I don’t want to make those accusations. In fact, I don’t want to write this essay…and I definitely don’t want to use a pseudonym. I’ve never even considered doing it in the past, and I’ve posted a lot of stuff that took courage. I believe in authenticity and transparency. But I worry about our governor’s willingness to punish those who even consider opposing him…no matter who else might be negatively affected. I can live with the professional and personal backlash. I can accept that these remarks can justify my dismissal. Opposing – and actively resisting – this law is worth getting fired.
But I worry about the scrutiny it will bring to my colleagues and about cuts to my university or the humanities in general. DeSantis has already proven that he doesn’t care if students are victims of a political war. And students will suffer from budget cuts.
Yet, I cannot be silent. I cannot be objective about how the history of the United States is inextricably linked with genocide, slavery, white supremacy, and sexism, to name just a few of our country’s ills. And I can’t be “objective” to claims that history no longer haunts us today and that groups of people are not privileged or oppressed based on systems that have been in place for centuries. previously.
This is patently untrue, and Governor DeSantis knows it. He majored in history at Yale University. He does not act out of ignorance. He acts for political purposes. It deliberately ignores marginalized communities and attempts to condemn them to a future as burdened as the past. He rules only a percentage of the citizens of this state where he is sworn to serve us all.

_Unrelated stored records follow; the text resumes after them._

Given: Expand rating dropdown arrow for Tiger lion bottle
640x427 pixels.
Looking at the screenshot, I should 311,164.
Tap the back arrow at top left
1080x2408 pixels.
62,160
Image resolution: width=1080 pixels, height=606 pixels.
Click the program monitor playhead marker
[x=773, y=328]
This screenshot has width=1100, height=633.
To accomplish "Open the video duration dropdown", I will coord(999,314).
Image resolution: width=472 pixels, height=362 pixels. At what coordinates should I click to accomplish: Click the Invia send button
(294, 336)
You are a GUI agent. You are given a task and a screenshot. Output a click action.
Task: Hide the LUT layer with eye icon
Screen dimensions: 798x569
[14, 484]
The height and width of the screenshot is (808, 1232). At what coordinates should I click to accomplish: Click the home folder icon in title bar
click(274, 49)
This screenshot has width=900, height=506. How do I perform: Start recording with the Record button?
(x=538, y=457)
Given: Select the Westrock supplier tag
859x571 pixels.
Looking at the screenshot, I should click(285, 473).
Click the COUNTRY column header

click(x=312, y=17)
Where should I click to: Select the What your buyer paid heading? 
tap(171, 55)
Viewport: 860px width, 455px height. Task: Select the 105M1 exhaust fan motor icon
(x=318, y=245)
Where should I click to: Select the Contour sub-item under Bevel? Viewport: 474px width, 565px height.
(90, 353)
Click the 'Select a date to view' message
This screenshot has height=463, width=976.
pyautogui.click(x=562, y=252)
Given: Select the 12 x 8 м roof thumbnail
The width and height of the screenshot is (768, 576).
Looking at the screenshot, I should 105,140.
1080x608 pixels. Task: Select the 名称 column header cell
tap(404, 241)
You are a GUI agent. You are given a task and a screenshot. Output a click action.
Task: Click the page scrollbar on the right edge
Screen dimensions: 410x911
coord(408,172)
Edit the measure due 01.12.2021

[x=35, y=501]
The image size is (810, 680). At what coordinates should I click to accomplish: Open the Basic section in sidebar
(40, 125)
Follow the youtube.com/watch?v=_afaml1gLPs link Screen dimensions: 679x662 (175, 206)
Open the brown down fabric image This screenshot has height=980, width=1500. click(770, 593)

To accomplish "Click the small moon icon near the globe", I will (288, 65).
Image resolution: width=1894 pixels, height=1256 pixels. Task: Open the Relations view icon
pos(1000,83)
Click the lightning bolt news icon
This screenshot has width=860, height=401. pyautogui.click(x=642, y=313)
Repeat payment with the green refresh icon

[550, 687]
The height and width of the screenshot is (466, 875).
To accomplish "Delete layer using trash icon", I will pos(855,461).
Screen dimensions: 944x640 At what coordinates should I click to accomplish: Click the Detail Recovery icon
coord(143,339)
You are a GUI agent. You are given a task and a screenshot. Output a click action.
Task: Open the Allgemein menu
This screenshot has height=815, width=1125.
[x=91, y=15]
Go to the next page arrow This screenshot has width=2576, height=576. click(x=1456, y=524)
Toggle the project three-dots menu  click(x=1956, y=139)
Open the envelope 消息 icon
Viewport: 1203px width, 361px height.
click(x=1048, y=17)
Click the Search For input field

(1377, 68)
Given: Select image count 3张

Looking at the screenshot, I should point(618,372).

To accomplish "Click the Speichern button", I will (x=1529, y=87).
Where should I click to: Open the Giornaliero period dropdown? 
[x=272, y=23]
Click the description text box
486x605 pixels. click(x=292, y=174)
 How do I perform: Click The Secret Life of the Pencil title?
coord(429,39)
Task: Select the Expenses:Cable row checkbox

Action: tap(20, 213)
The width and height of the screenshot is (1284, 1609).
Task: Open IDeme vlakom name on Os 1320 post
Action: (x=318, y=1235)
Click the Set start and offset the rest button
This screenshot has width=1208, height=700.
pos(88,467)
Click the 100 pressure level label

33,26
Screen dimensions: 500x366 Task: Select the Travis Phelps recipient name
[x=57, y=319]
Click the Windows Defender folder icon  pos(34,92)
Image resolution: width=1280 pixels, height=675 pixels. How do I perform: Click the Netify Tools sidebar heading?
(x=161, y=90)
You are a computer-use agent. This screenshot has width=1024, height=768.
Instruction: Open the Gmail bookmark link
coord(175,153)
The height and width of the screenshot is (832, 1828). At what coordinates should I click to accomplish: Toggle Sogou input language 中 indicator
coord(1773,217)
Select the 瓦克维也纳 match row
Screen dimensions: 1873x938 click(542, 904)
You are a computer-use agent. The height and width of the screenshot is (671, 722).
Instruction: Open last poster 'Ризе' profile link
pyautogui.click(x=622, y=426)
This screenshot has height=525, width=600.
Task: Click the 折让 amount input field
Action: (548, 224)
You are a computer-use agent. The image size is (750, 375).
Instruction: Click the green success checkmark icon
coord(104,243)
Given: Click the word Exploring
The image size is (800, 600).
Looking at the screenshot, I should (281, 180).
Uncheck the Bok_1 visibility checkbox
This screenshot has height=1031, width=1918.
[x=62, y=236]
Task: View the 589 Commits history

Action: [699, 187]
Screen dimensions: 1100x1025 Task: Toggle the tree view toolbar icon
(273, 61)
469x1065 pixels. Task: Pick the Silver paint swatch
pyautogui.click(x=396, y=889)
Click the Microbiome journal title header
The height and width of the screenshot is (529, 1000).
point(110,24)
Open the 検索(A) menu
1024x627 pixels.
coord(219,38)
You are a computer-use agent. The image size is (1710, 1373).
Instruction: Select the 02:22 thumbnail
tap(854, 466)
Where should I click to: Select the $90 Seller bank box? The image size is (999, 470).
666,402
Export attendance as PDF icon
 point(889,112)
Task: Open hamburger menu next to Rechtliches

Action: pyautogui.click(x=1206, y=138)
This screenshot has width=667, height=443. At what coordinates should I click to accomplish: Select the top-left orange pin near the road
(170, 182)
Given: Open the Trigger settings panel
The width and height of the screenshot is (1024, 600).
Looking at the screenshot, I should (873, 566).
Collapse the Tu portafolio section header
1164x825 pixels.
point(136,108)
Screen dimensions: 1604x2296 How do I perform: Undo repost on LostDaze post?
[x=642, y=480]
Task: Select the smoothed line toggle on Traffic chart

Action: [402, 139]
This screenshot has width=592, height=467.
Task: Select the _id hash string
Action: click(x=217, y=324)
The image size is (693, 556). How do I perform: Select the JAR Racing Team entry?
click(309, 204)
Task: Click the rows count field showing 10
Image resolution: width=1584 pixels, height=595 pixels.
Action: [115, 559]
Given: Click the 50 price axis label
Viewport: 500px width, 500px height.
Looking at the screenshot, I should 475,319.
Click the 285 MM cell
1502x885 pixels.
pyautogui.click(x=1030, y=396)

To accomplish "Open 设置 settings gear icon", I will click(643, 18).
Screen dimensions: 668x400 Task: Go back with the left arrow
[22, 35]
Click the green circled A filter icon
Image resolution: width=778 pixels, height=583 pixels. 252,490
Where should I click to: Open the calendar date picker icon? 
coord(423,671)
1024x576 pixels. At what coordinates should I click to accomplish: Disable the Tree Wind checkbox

He also underestimates young people in Florida. Even if educators were to agree to be silenced – if we stopped attributing and discussing material that “embraces, promotes, advances, instills, or compels” students to recognize privilege and if, out of fear, we pretend to be “objective” about racism and other forms of oppression and their sources — our students are already aware of the problems that so many people face here. They live, work, study and learn side by side on some of the most diverse campuses in the United States. More than a few of our universities have undergraduate populations of which almost half are from an ethnic minority group.
And when these students enter my class? For those who may not be aware of the America that exists for so many, they will learn more…and I won’t pretend to be “objective” about oppression and privilege. I would never tell a student that they are “responsible” for acts “committed in the past by other members of the same race”, nor will I tell them that they are guilty of acts that occurred before they were even born. . Of course, they are not. But we are responsible for recognizing how we contribute to this system and understanding who benefits. We have to face it – and ourselves – before we can all commit to working for change.
What about the student who shared her story with us? I’m not going to tell him that his experiences aren’t valid or try to sell him an image of America that never existed. Even if I wanted to tell her that oppression is just a “theory,” she wouldn’t believe it anyway. She saw him.
It is not indoctrination. It is education.
As long as I’m allowed in a classroom, I’ll do my job.
I wish Governor DeSantis would do the same.
Beth L. Matterson is the pseudonym of a college professor and writer in Florida. Matterson writes poetry, memoirs, and sometimes fiction. She would much rather spend time with her dog than write an essay like this, but she notes, “I lose sleep when I consider an America where so many people are silenced, and we become more concerned by our comfort than by our learning.